最終的には皮膚の組織をとって確定診断となりますが、がんの種類によって取るべき範囲が異なるため、大きい病変では、まず一部を取る検査(生検)を行い、正確に診断してから手術で切除する範囲を決めています。

他臓器への転移の有無は、CTや超音波の画像によります。リンパ節に転移する可能性のあるがんで、画像上は腫れていないものでは、見張りリンパ節といわれるセンチネルリンパ節の生検を行うこともあります。

どんな治療法がありますか?

皮膚がんの基本的治療は、病変とその周囲の皮膚の十分な切除になります。腫瘍(しゅよう)によっては、皮膚がんの周囲の組織を2㎜から2㎝程度離して切除することが必要となります。

腫瘍が大きくなると皮膚の欠損が大きくなり、単純に縫い閉じることができなくなることもあります。その場合は植皮(体の他のところから皮膚を切り取って、欠損部に縫い付ける方法)をしたり、場合によっては、そのまま傷の状態として塗り薬のみで治療したりすることもあります。

部位や年齢、体力などを考え、切除術を行うことが困難と考えられる場合には、切除しない方法で治療します。大きい結節状(けっせつじょう)のものや、表面から血が出たり浸出液が多かったりする場合には、「モーズペースト」と言って腫瘍部を固める方法、または、ほかの外用剤で悪臭を抑えることもしています。

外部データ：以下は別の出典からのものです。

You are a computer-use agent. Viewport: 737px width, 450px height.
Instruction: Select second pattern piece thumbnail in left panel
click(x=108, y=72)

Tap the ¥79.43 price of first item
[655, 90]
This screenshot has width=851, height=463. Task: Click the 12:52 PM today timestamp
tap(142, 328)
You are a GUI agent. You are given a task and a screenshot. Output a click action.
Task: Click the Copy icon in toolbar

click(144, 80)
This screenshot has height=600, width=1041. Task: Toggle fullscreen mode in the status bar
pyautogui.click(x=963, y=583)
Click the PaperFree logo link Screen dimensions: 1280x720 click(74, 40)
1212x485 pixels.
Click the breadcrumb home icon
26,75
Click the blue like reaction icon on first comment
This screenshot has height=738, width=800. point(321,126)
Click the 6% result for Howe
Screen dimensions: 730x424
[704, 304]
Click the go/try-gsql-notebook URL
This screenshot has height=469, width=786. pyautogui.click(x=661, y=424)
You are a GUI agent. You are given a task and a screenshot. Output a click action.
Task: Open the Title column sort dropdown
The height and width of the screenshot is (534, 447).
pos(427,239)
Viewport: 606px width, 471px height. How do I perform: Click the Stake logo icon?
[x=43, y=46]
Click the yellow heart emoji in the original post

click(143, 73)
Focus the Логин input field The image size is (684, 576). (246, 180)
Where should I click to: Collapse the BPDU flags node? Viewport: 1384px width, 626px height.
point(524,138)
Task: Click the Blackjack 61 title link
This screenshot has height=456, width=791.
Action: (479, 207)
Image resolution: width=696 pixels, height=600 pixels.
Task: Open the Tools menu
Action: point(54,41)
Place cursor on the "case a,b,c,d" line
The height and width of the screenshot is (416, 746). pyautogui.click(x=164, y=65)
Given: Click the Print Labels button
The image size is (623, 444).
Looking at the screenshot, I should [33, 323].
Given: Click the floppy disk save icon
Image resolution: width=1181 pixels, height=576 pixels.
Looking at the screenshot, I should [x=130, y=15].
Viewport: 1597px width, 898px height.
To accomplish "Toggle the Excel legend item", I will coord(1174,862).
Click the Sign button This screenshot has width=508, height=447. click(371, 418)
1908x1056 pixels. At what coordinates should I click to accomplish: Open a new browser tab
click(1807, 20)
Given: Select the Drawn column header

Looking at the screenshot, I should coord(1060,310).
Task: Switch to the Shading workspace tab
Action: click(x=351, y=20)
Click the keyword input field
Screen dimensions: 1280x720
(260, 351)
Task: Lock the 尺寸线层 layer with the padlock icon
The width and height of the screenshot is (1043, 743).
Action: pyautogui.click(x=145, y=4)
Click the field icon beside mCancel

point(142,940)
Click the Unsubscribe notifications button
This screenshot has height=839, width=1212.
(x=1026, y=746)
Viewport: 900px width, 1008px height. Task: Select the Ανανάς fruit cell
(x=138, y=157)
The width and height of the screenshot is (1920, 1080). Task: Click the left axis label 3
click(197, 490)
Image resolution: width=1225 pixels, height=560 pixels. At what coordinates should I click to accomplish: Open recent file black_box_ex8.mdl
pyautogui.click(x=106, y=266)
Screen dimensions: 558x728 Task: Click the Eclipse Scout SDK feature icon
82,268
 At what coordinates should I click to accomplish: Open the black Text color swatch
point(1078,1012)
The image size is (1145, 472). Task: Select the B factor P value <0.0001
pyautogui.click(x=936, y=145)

そのほかには、腫瘍により異なりますが、放射線治療、抗がん剤、最近では免疫療法と言われる方法も行うことがあります。特にメラノーマでは、進行期に有効とされる抗がん剤がないとされていましたが、ここ数年で複数の新たな治療が開発されました。当院でも、そのうちの1つである、ニボルマブとイピリムマブという薬の投与ができるようになりました。

がんは高齢者で出現することが多く、手術をすることでADL(activities of daily living:日常生活動作)が低下することや、入院により認知症が始まることが懸念されます。当院では、入院期間を短縮できるように、また、入院中も安静期間を極力短くするための工夫を行っています。高齢の方でも、塗り薬でなかなか治らないものや、徐々に増大する皮疹がありましたら、かかりつけ医と相談の上、当院での受診を検討いただければ幸いです。